De novo stop-loss variants in CLDN11 cause hypomyelinating leukodystrophy
2020; Oxford University Press; Volume: 144; Issue: 2 Linguagem: Inglês
10.1093/brain/awaa410
ISSN1460-2156
AutoresKorbinian M. Riedhammer, Sylvia Stöckler, Rafał Płoski, Maren Wenzel, Burkhard Adis-Dutschmann, Uwe Ahting, Bader Alhaddad, Astrid Blaschek, Tobias B. Haack, Robert Kopajtich, Jessica Lee, Victor Murcia Pienkowski, Agnieszka Pollak, Krystyna Szymańska, Maja Tarailo‐Graovac, Robin van der Lee, Clara D.M. van Karnebeek, Thomas Meitinger, Ingeborg Krägeloh‐Mann, Katharina Vill,
Tópico(s)Advanced Neuroimaging Techniques and Applications
ResumoClaudin-11, a tight junction protein, is indispensable in the formation of the radial component of myelin.
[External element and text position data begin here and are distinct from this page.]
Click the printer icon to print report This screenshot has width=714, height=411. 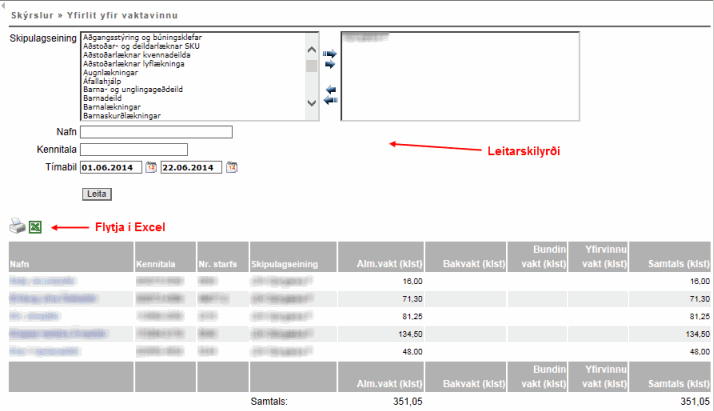coord(17,227)
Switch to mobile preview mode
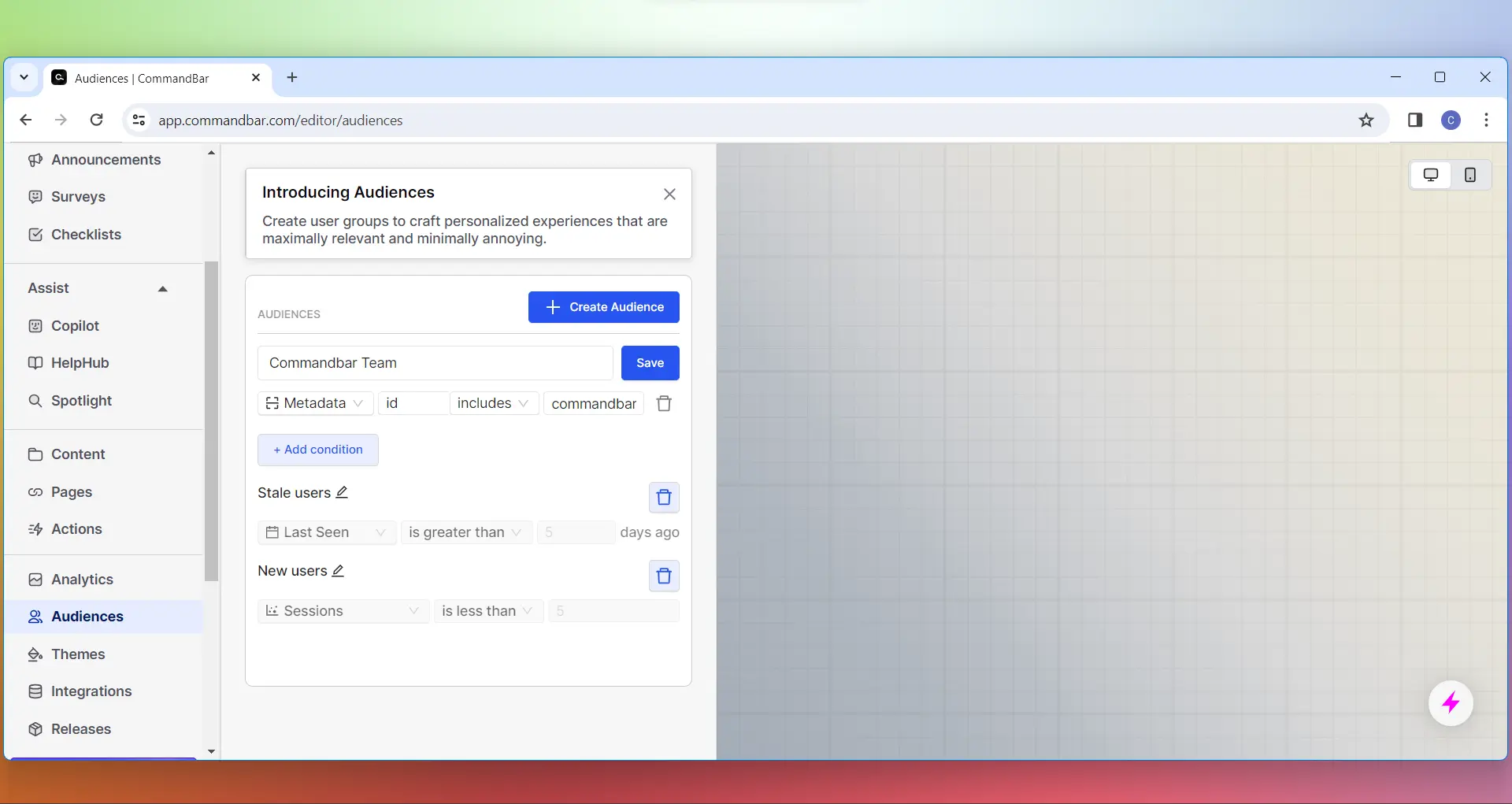This screenshot has height=804, width=1512. tap(1469, 175)
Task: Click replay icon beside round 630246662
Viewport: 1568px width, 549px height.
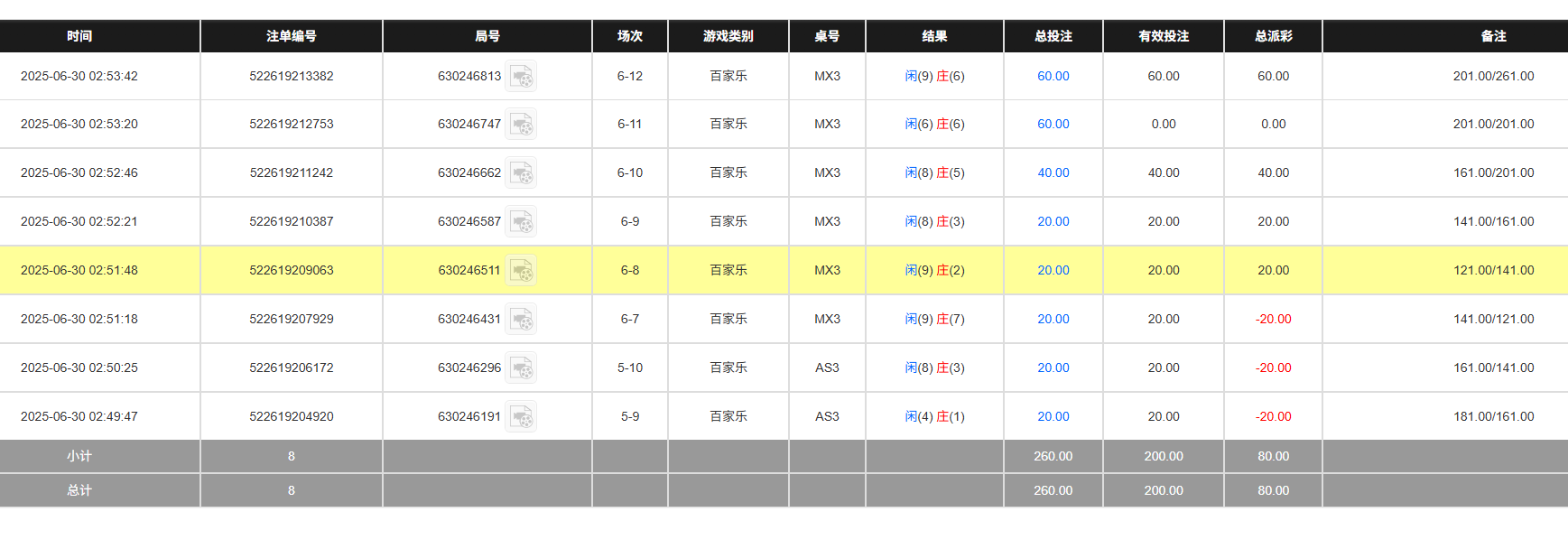Action: coord(521,173)
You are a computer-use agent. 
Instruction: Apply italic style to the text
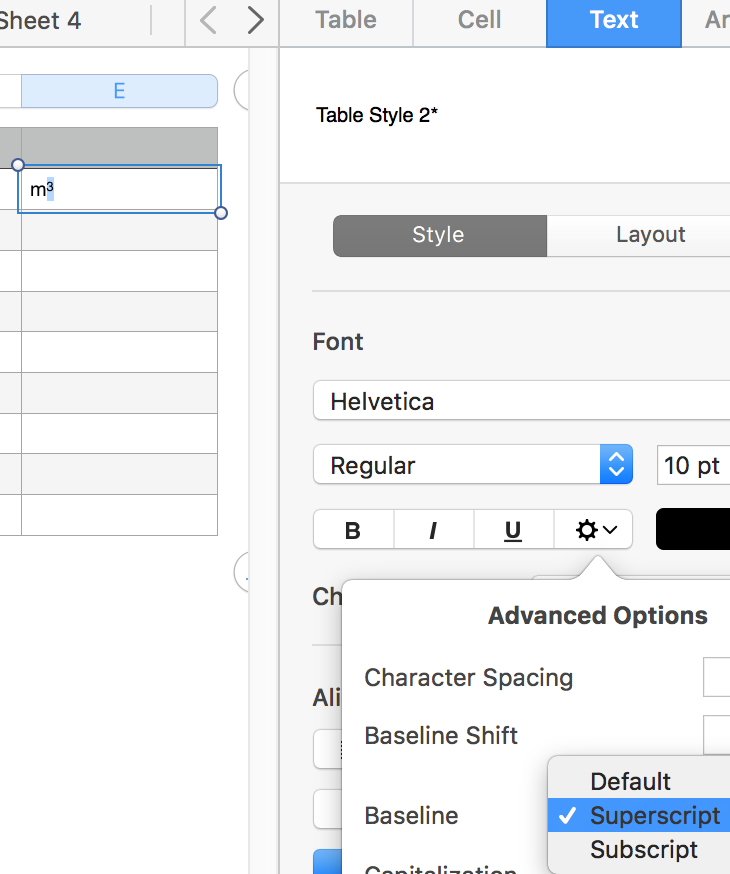[x=433, y=529]
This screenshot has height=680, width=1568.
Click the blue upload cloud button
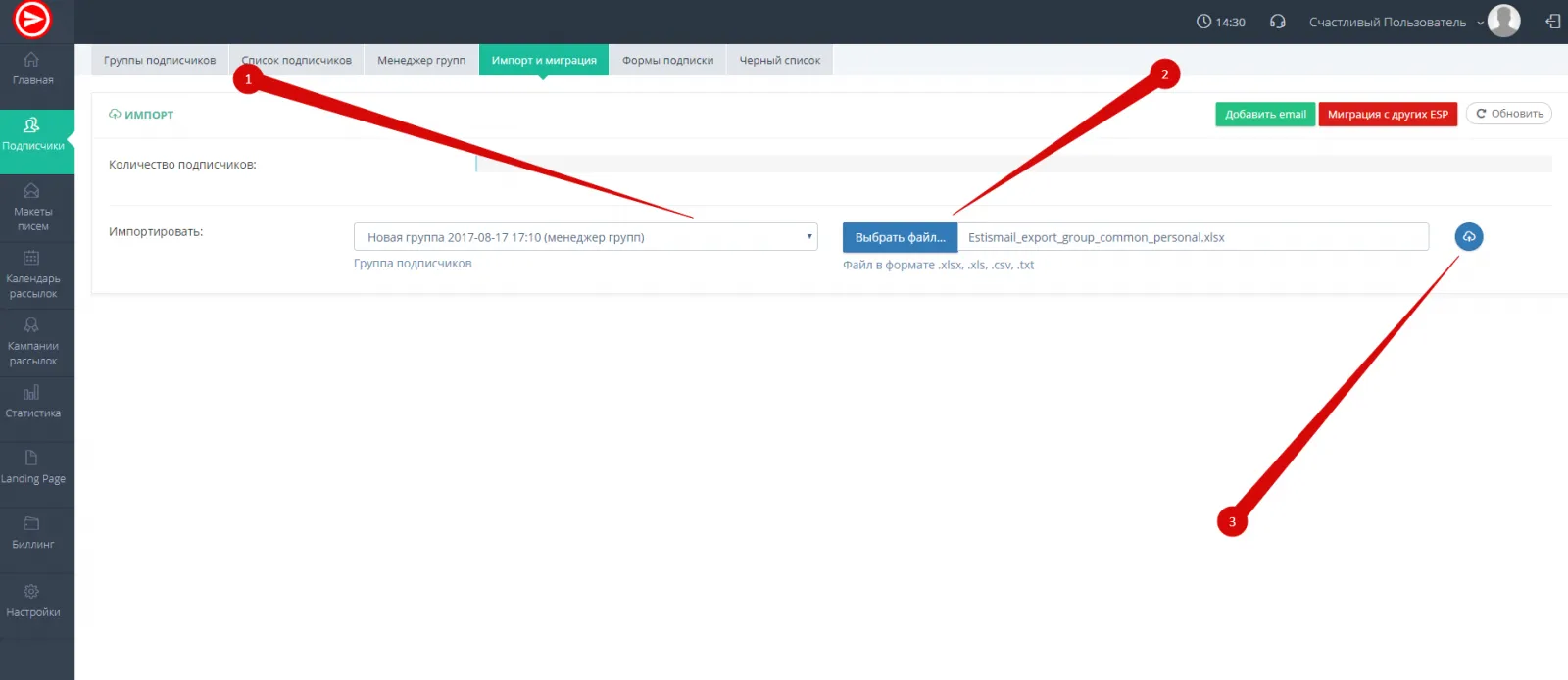pos(1468,237)
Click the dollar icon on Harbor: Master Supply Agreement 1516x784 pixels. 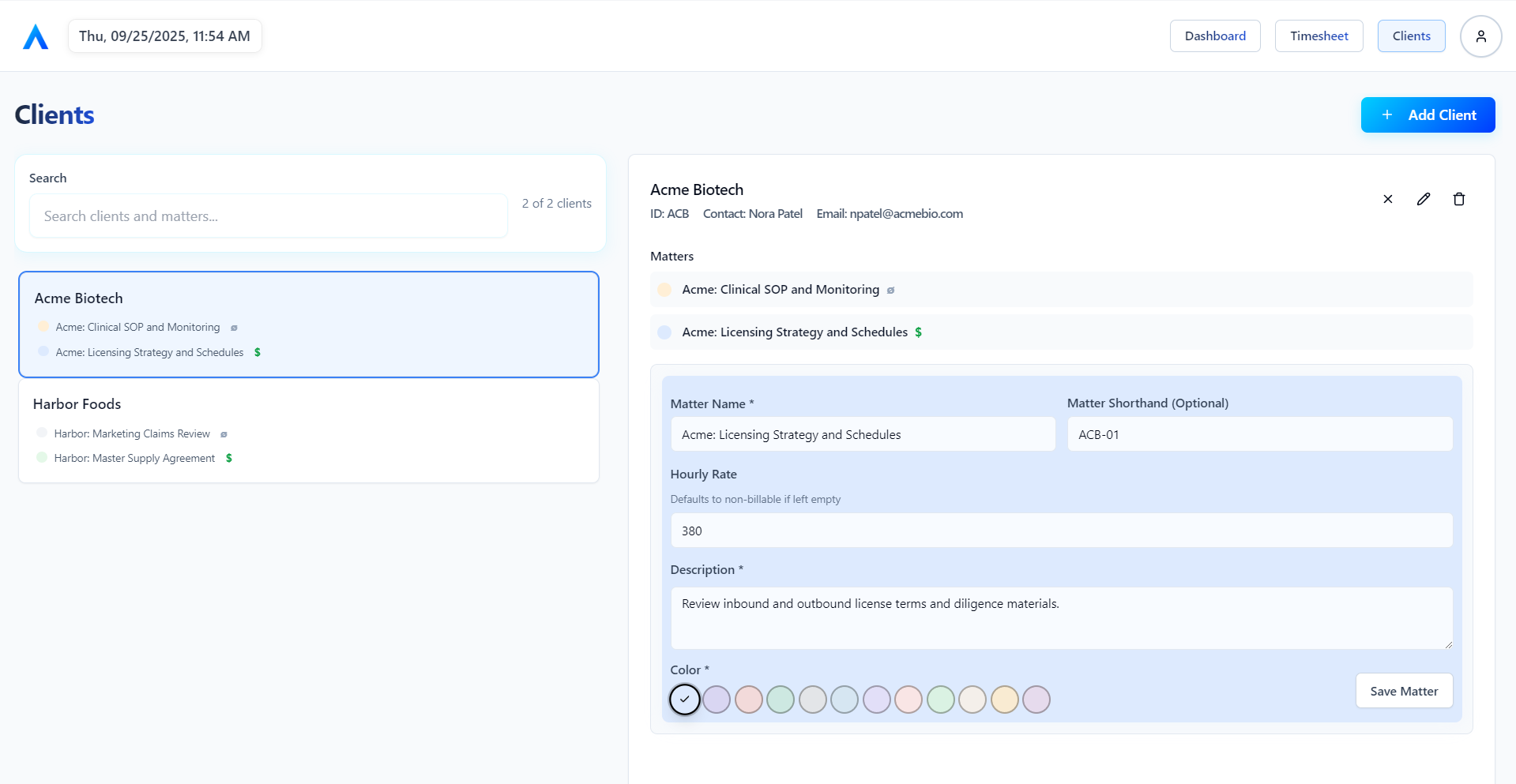[228, 458]
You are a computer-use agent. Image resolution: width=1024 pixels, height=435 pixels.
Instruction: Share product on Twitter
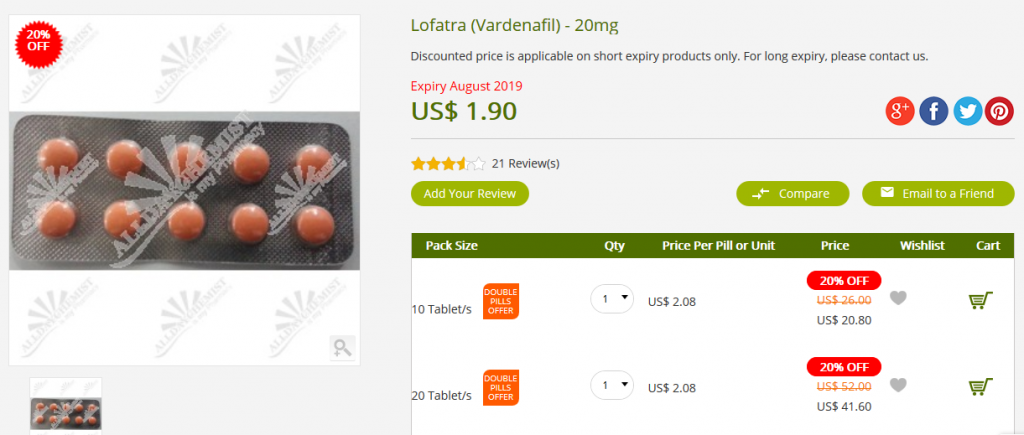click(968, 112)
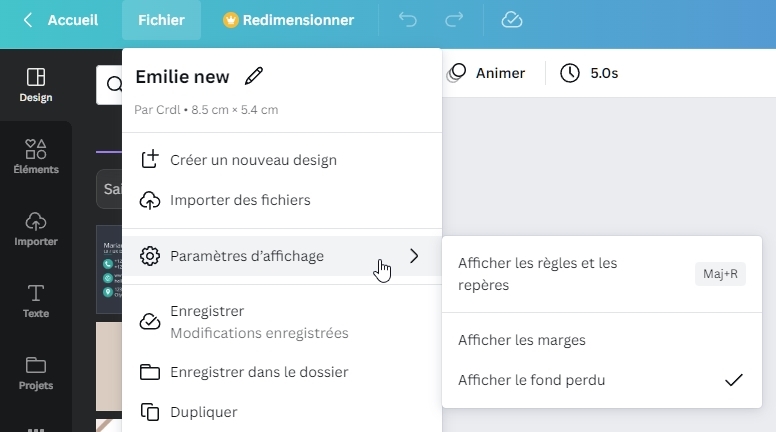This screenshot has height=432, width=776.
Task: Click the cloud save status icon
Action: [512, 20]
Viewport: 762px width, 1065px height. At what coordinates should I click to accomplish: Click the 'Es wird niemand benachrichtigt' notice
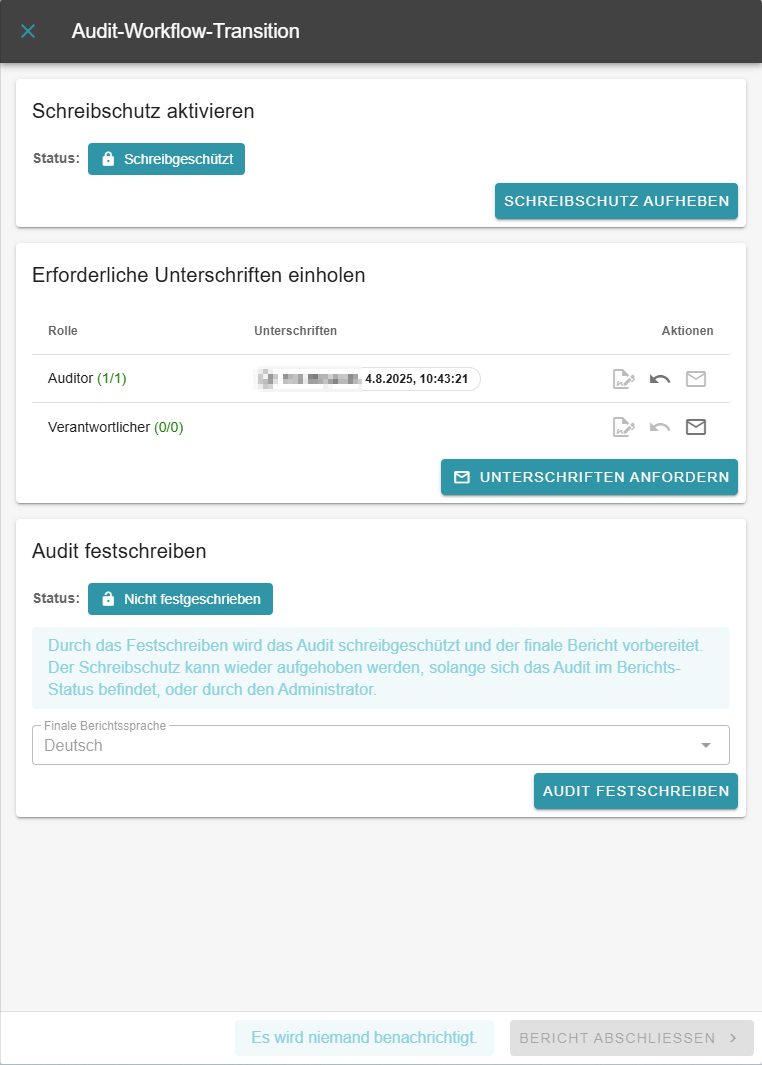pyautogui.click(x=365, y=1038)
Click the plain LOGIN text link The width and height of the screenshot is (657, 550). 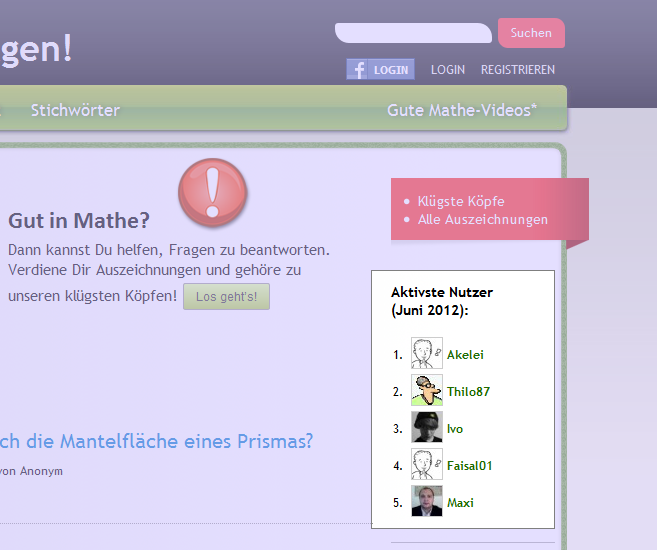point(447,70)
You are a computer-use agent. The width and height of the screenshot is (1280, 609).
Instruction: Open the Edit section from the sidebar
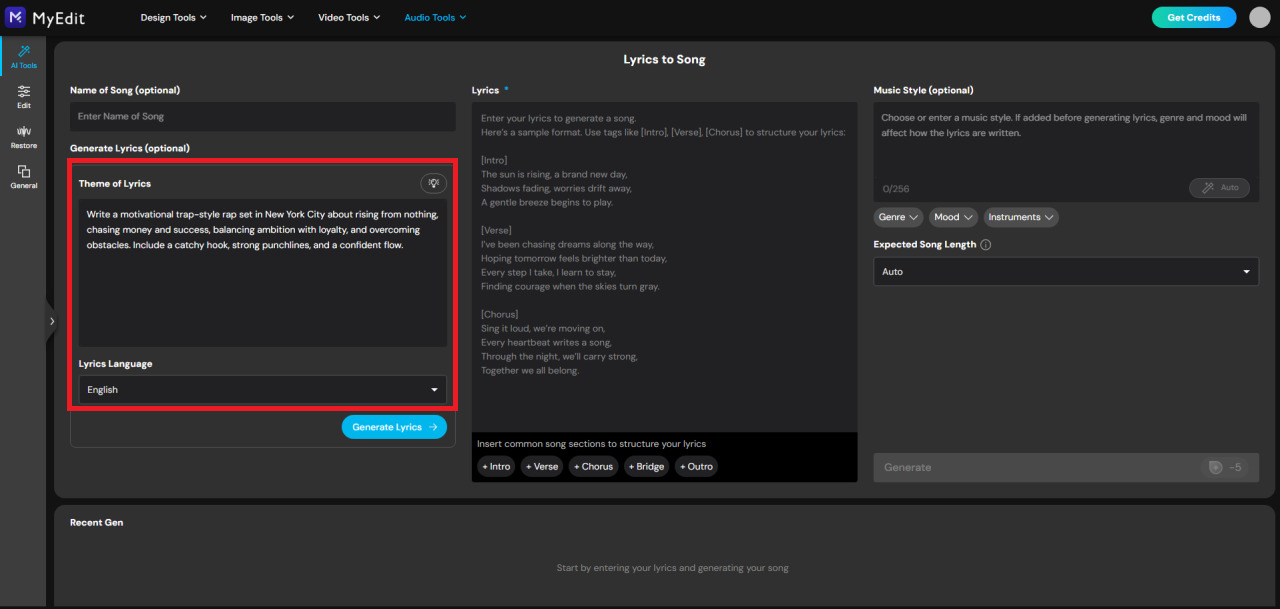click(x=23, y=97)
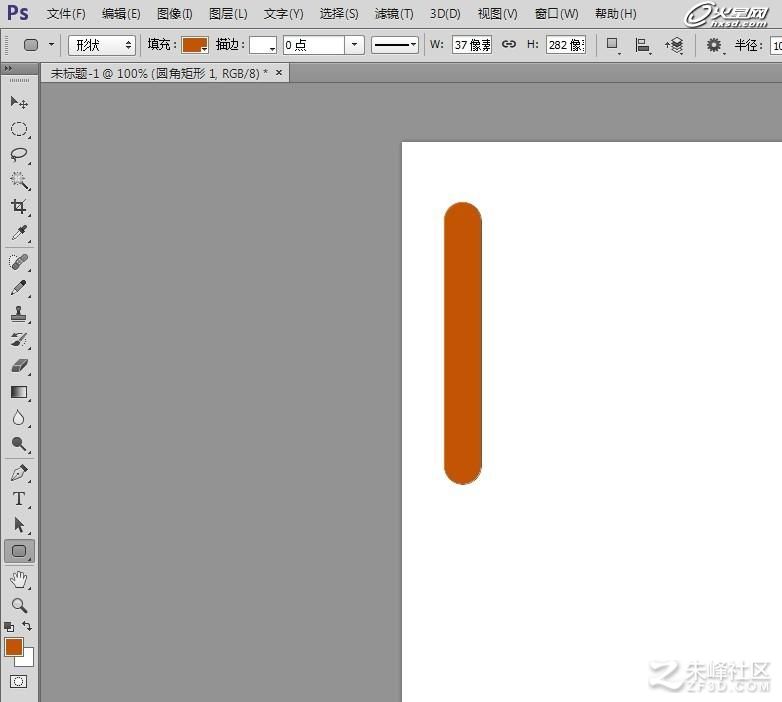Select the Eraser tool
This screenshot has width=782, height=702.
coord(19,366)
Here, we report de novo stop-loss variants in the gene encoding claudin-11, CLDN11, in three unrelated individuals presenting with an early-onset spastic movement disorder, expressive speech disorder and eye abnormalities including hypermetropia. Brain MRI showed a myelin deficit with a discrepancy between T1-weighted and T2-weighted images and some progress in myelination especially involving the central and peripheral white matter. Exome sequencing identified heterozygous stop-loss variants c.622T>C, p.(*208Glnext*39) in two individuals and c.622T>G, p.(*208Gluext*39) in one individual, all occurring de novo. At the RNA level, the variant c.622T>C did not lead to a loss of expression in fibroblasts, indicating this transcript is not subject to nonsense-mediated decay and most likely translated into an extended protein. Extended claudin-11 is predicted to form an alpha helix not incorporated into the cytoplasmic membrane, possibly perturbing its interaction with intracellular proteins. Our observations suggest that stop-loss variants in CLDN11 expand the genetically heterogeneous spectrum of hypomyelinating leukodystrophies.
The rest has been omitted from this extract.